- **To do**
Please repeat, exactly as written, the line containing "Select column B header" and every line after it through the end of the records below, leaving out any pictures.

- **Entries supplied**
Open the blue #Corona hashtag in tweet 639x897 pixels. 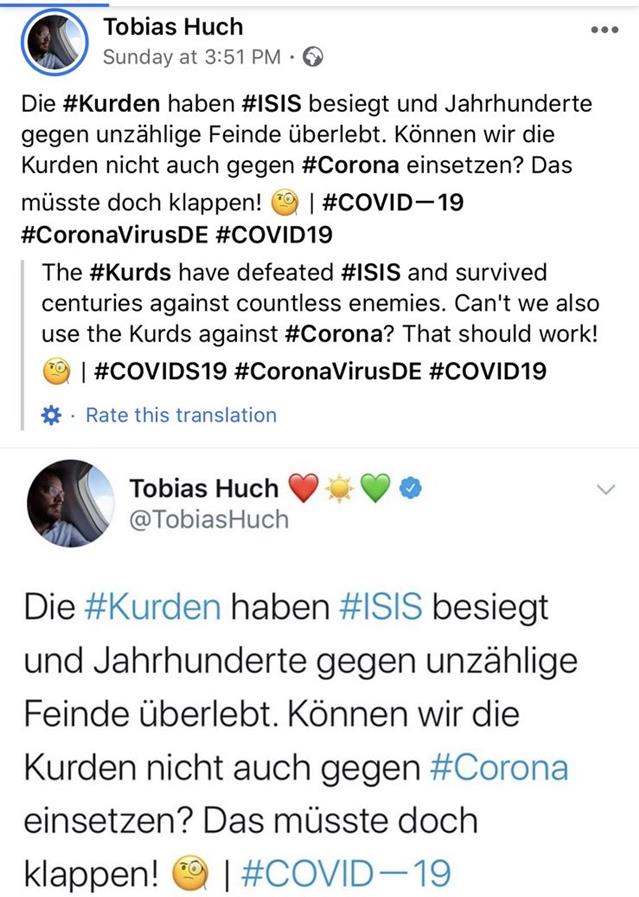498,768
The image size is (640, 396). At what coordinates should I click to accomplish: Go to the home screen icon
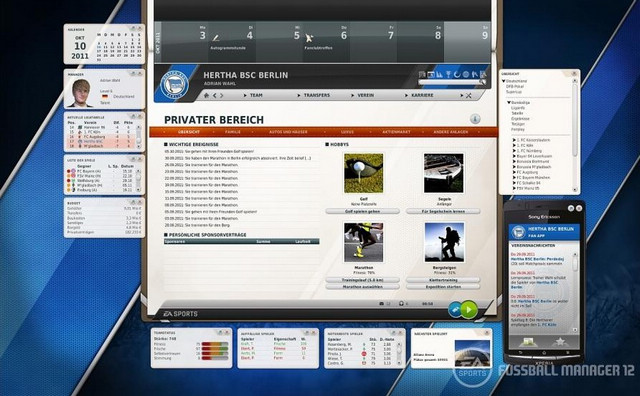tap(207, 95)
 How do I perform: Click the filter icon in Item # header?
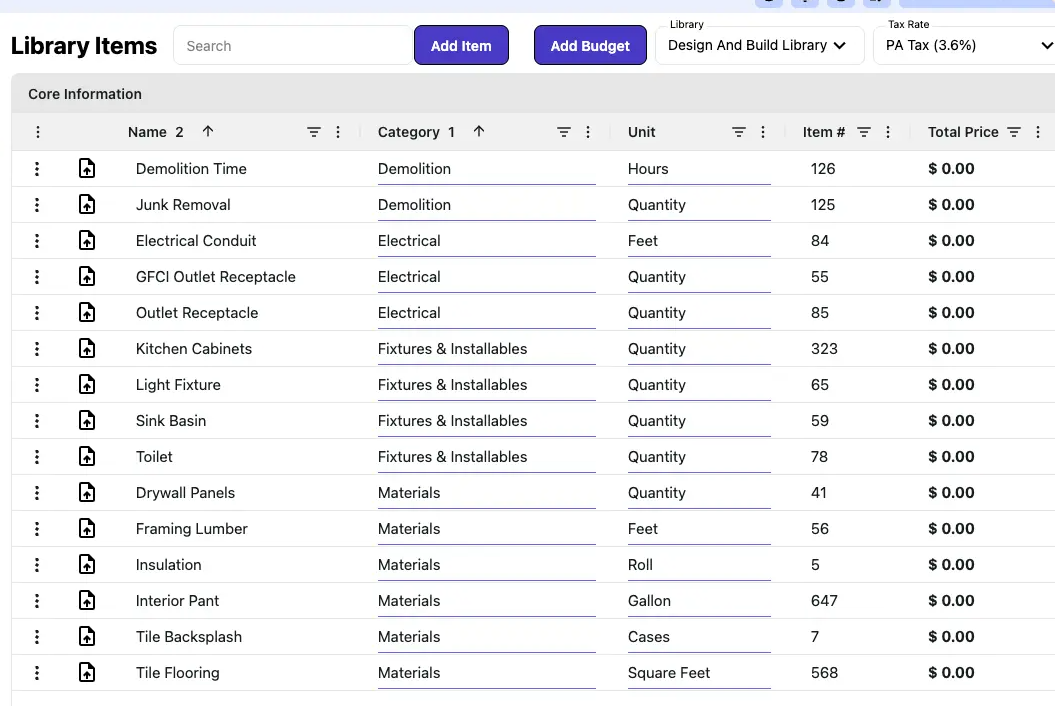[864, 132]
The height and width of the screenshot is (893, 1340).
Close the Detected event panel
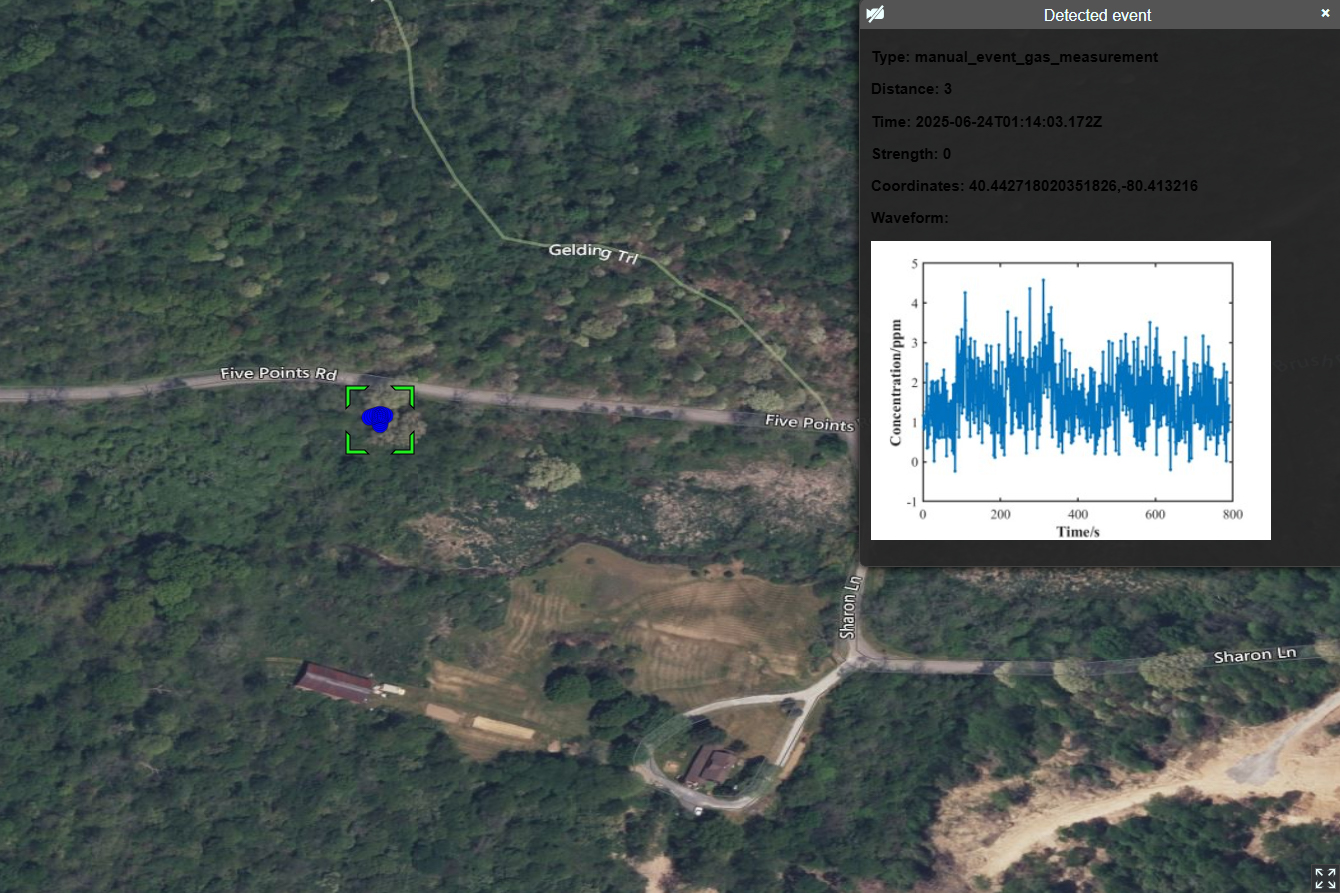pos(1325,14)
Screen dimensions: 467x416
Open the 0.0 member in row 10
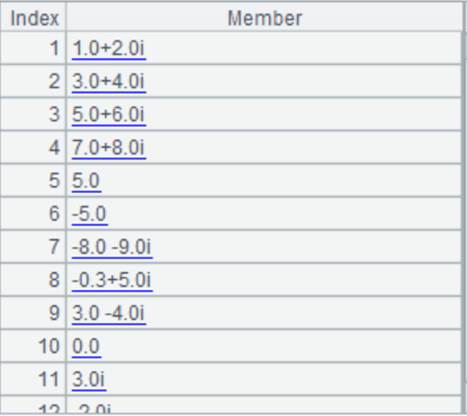tap(86, 346)
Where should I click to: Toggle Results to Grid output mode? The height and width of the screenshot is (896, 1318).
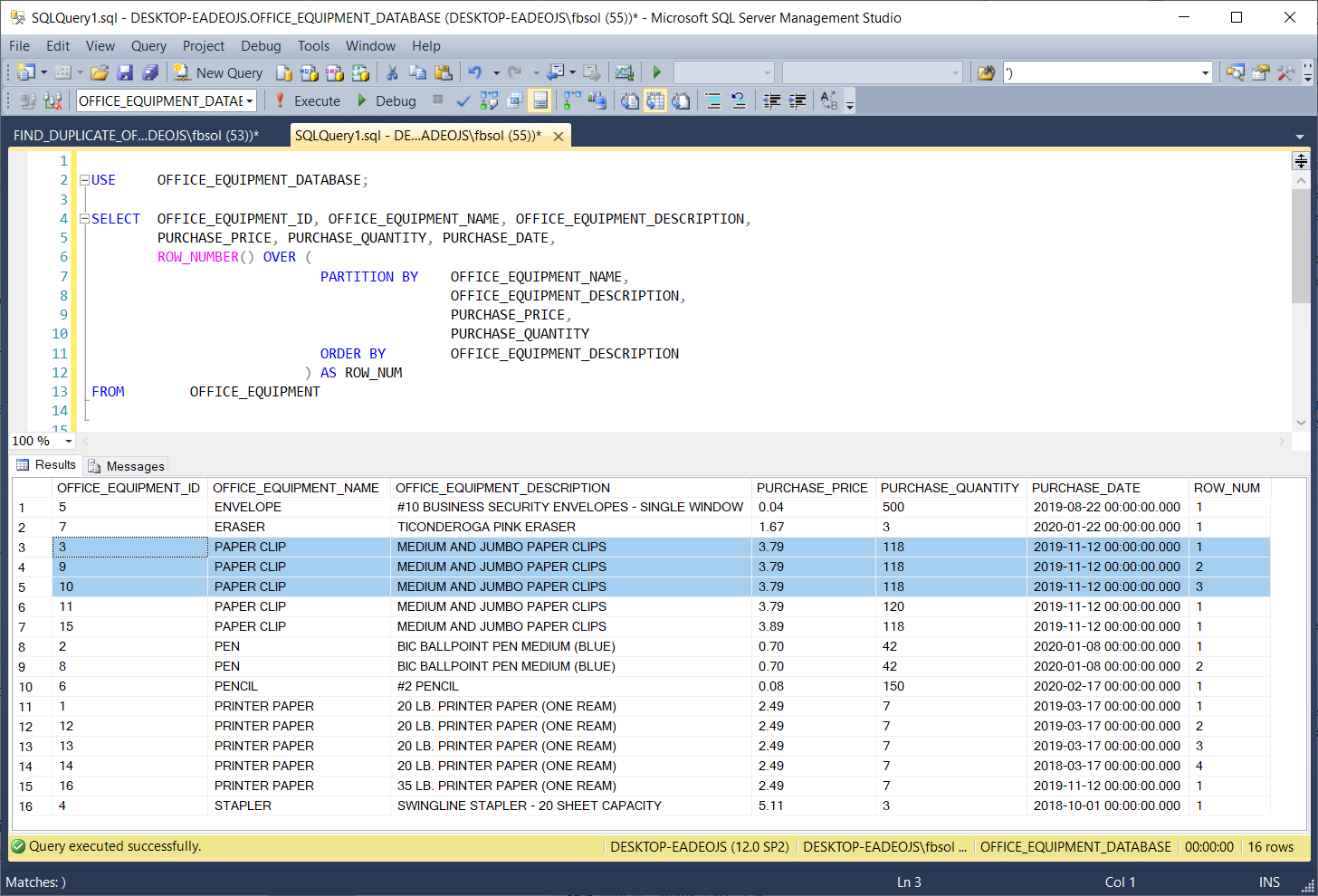point(655,101)
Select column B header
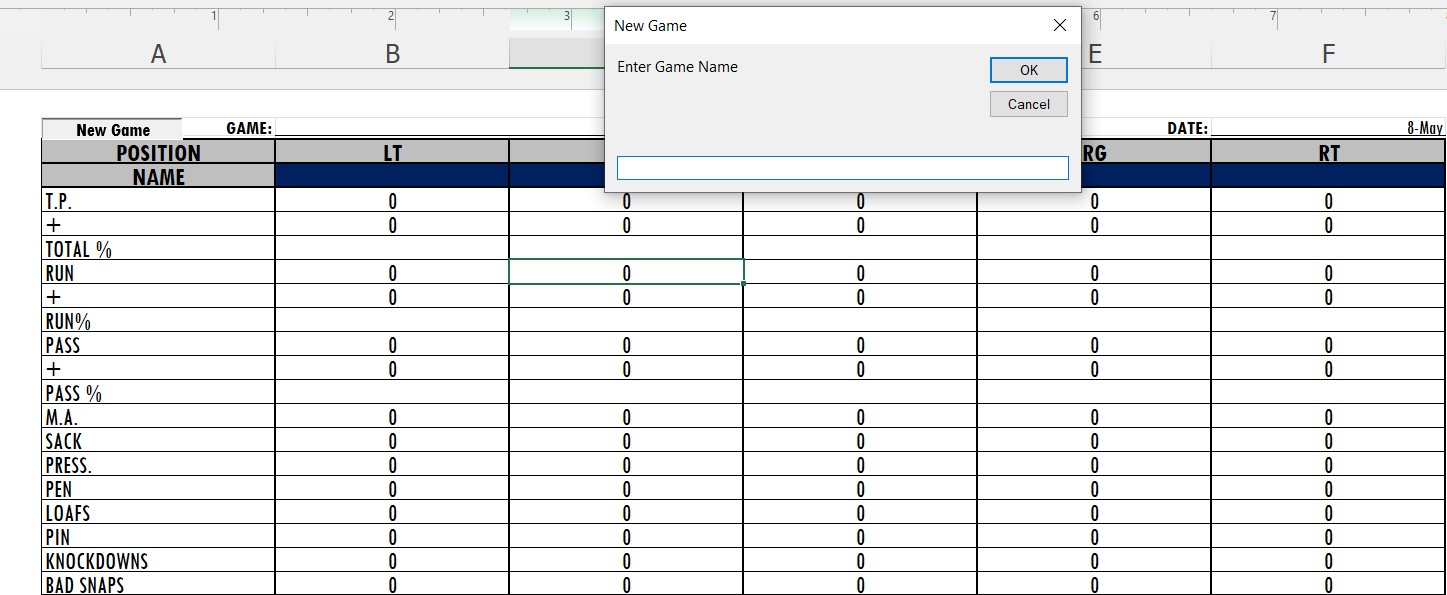The image size is (1447, 595). [392, 54]
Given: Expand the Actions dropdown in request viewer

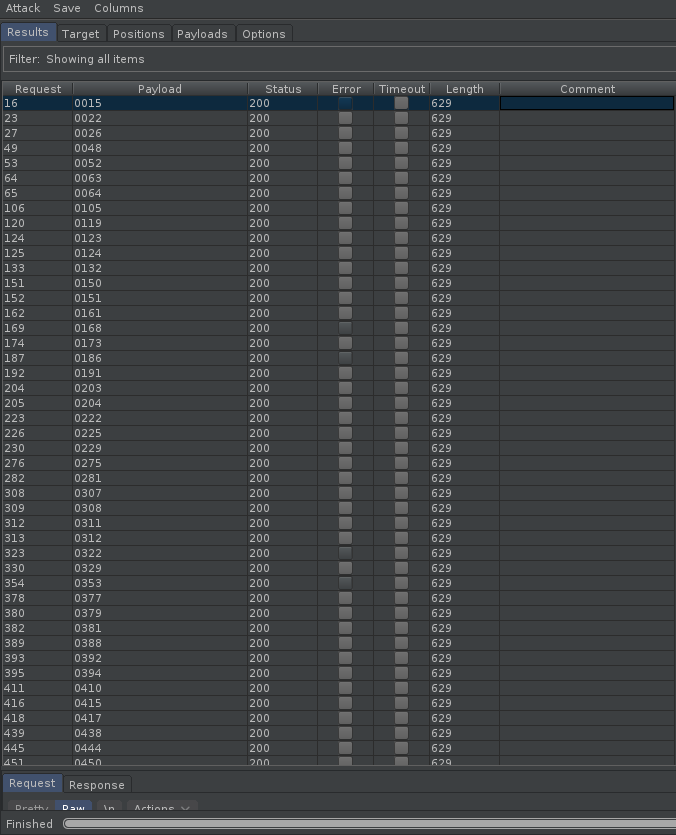Looking at the screenshot, I should (161, 808).
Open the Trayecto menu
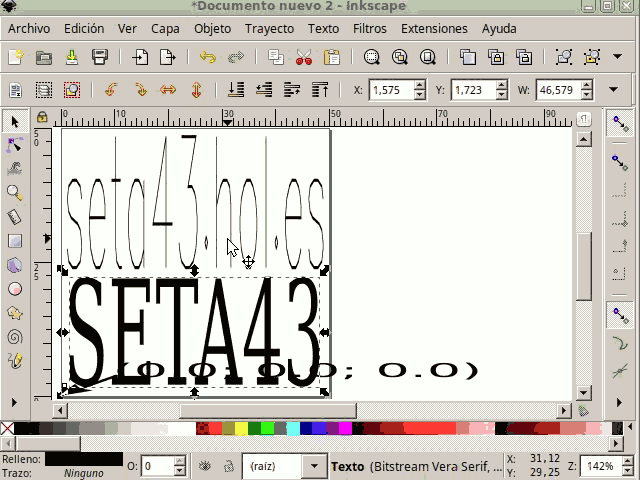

- **Expected answer**
Select column B header
The image size is (1447, 595). [392, 54]
Given: Expand the Actions dropdown in request viewer

Looking at the screenshot, I should (161, 808).
Open the Trayecto menu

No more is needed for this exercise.